Defense

Guantánamo, detainee reengagement and tackling hard questions

Last week, the director of national intelligence (DNI) announced that 116 of the 647 Guantánamo detainees that have been released had returned to terrorist or insurgent activities. Criticism of efforts to release detainees and close the detention center at Guantánamo Bay was immediate and decisive in certain quarters, including more than one member of Congress denouncing President Obama’s “reckless detainee policies” and demanding that the administration “stop freeing terrorists.”

{mosads}There are many reasons for debate and disagreement about detention at Guantánamo, release of detainees, prosecution by military commission and other hot-button issues — whether based on law, politics, morality, strategy or other considerations. A commitment to the rule of law demands that we have these debates, and explore and understand the tensions inherent in detention and other broader efforts to combat terrorism. Unfortunately, these responses to the DNI’s report about detainee reengagement are a perfect example of one of the defining features of the post-9/11 discourse: characterizing counterterrorism as war in the hopes of sweeping many hard questions under the rug.

The critiques suggest that the United States should simply hold all persons involved in terrorism until there is no more terrorism. During armed conflict, states have the authority under the law of war to detain captured enemy personnel without charge until the end of hostilities; as the Supreme Court has explained, detention for the purpose of removing enemy personnel from the battlefield is a fundamental incident of waging war. The individual’s status as a member of the enemy forces is sufficient justification to hold him or her without charge until the end of hostilities.

If you view our counterterrorism struggles solely as a war against a monolithic terrorist enemy, therefore, the idea of releasing detainees before this counterterrorism war is over — enabling them to “fight another day” — seems to be highly problematic.

But terrorism and counterterrorism are not synonymous with war. Some terrorist attacks and counterterrorism responses occur in the context of armed conflict; some do not. Terrorist groups morph, splinter, seek new safe havens, and reinvent themselves as needed. Some individuals are lone-wolf terrorists, copycats or provide critical support to terrorist groups without being members of such groups.

Counterterrorism is complicated. Calling it war does not make it any less so. Not all suspected terrorists can or should be tried in military courts — or for violations of the law of war. Not all suspected terrorists can or should be detained in a military detention facility under a law of war paradigm. And some individuals involved in terrorism, released because of a lack of sufficient intelligence information, a change in the nature and context of the conflict, or policy reasons, may once again seek common cause with those who wish the United States harm. As the reengagement report summarizes, however, most do not.

The past 13 years have highlighted the consequences for the rule of law when the “we’re at war with these people” approach is substituted for a more nuanced application of the many tools of the national security apparatus. When critics call detainee releases reckless because there are still individuals and groups out there posing a threat to the United States, they once again bury the hard questions under rhetoric and hype. In effect, they once again merely kick the proverbial can — how to make the necessary distinctions for principled application of the law and address the concomitant uncertainties — down the road.

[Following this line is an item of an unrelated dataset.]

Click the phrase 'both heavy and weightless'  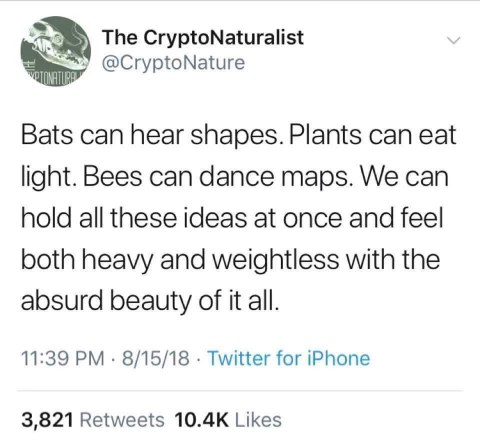pos(180,260)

The United States has been engaged in an armed conflict with al Qaeda, the Taliban and associated forces, and many of the detainees previously or currently detained at Guantánamo have been or are detained based on membership in one of these groups. This question of membership, or who is the enemy, along with a host of derivative or related questions, is essential to any detention determinations — and yet fraught with uncertainty: Who is part of al Qaeda? How does the decentralization and splintering of terrorist groups affect categorizations of “the enemy”? Which groups are sufficiently associated with al Qaeda to be part of the same conflict? Can one individual be part of more than one terrorist group engaging in the conflict? How do we know when the conflict ends — and could it end for one terrorist group before others? If the conflict is generational or longer, should the same rules for detention authority still apply? And how should we think about all of these questions as the U.S. withdraws from Afghanistan, ramps up operations against the Islamic State in Iraq and Syria (ISIS) or potentially engages with other terrorist groups?

Thirteen years after the first detainees arrived at Guantánamo Bay, these questions persist and clear answers remain elusive. But answers are essential to ensuring a rule of law framework for detention of suspected terrorists — regardless of whether such persons fall within the armed conflict paradigm, and whether such persons are members of al Qaeda or associated groups. The application of detention authority in an environment fraught with uncertainty, nuance and the challenges of intelligence gathering and sharing is — both legally and factually — extremely complex. Critiques based on a one-size-fits-all framework merely obscure these factors and offer little chance for nuanced discourse about how to address the complicated determinations that are, for now, most definitely here to stay.

Blank is clinical professor of law and director of the International Humanitarian Law Clinic at the Emory University School of Law.